(cw: suicide) auntie

I woke up thinking about you & the life you lived.

If I’m honest, I mostly think about the day that it ended. 

I remember that phone call in painful detail. We were in bed and I’d been wide awake for hours in a panic.

That dream, the premonition, had already landed on me.

I was in a house on fire, screaming to Uncle Paul that we needed to get out.

When the phone rang, my stomach sank; an early call from my dad was a sign I might have been right.

He uttered the news that your spirit had left, & it crushed mine.

In the overwhelm, I slid out of bed and onto the carpet. I’m not sure I’ve ever cried like that before or since. 

The howling, the rawness of having lost you.

In the days that followed, someone told me the way to understand losing you with sterile science.

That with medication changes, suicide is more likely to win. 

That you’d made up your mind, and no one could have changed it.

We know that’s not true. 

We trusted you’d be safe in that hospital room - they even had ‘watch’ in the title of the unit.

We found out later that you’d been suspended between the sky and the earth for at least 8 hours before they found you.

I was in the same bed when I heard that news, & again, the flattening overcame me.

You were honest and said you wanted to die, & they failed you.

The settlement came & jobs were lost & none of it brought you back.

This year, I want to spend the anniversary of your birth remembering the aliveness that was you.

I still can picture the first time I met you; your warm, striking face. Your graceful height. Your heart melting laugh.

I remember clamoring to sit by you at the dinner table, & how much awe I had for you

I wear my hair long the way you used to.

I still say that if I ever had anyone I wanted to be like when I grew up, it was you.

The endless jokes, your sass, your honesty, your fierce love; that’s who I want to remember.

You taught me it’s possible to be yourself unapologetically, even when that meant telling us that you wanted to die.
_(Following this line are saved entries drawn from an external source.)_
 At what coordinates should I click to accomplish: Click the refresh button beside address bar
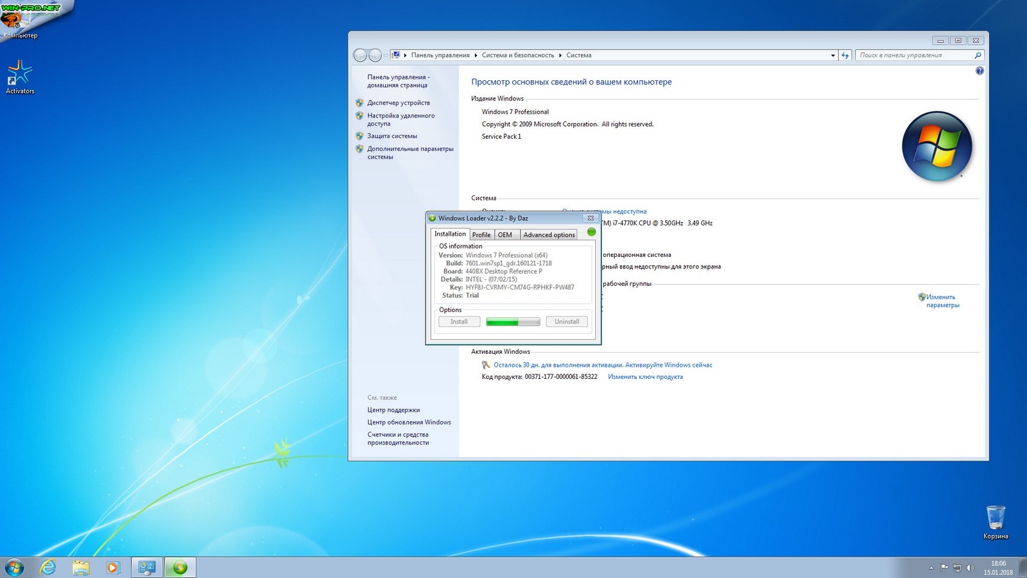pyautogui.click(x=845, y=55)
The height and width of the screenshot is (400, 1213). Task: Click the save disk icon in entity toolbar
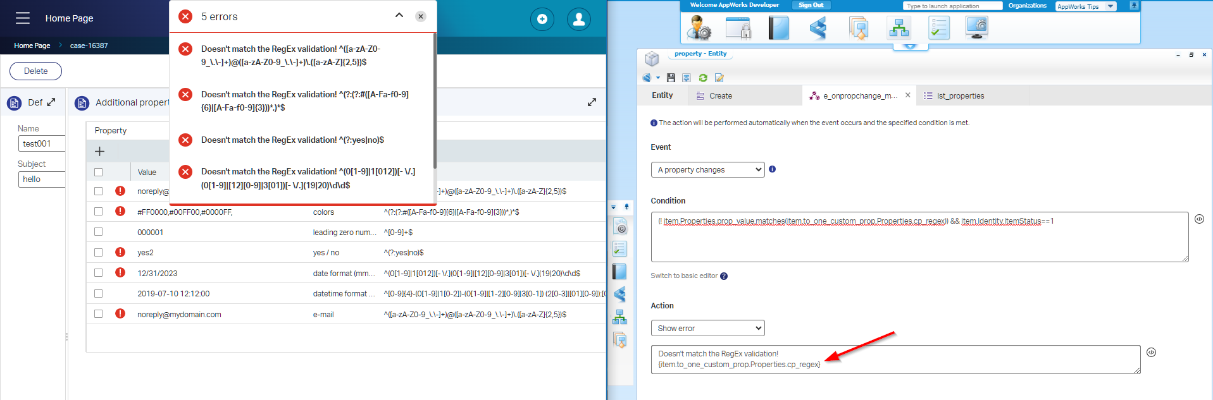click(x=671, y=78)
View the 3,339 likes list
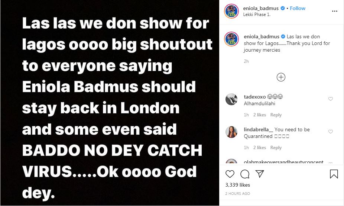Screen dimensions: 344x206 pyautogui.click(x=238, y=185)
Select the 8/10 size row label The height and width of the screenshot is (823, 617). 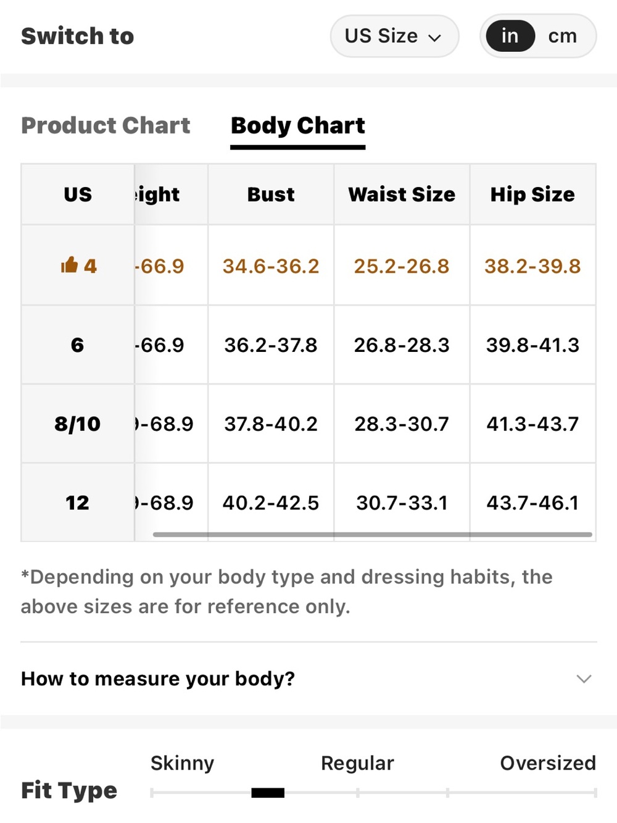point(78,424)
I wish we had more time for visits & bullshitting & you offering your advice on love & life.

I’m grateful,

For the tenderness, the phone calls, the welcoming of all of me I always felt with you.

I love you forever, I like you for always, as long as I’m living, my auntie you’ll be.

As I type those words, my body remembers the first time I wrote them days after you transitioned.

Thank you for being a light when I wasn’t ready to be seen yet.

Thank you for loving me so completely.


I carry you with me always, sweet Billy.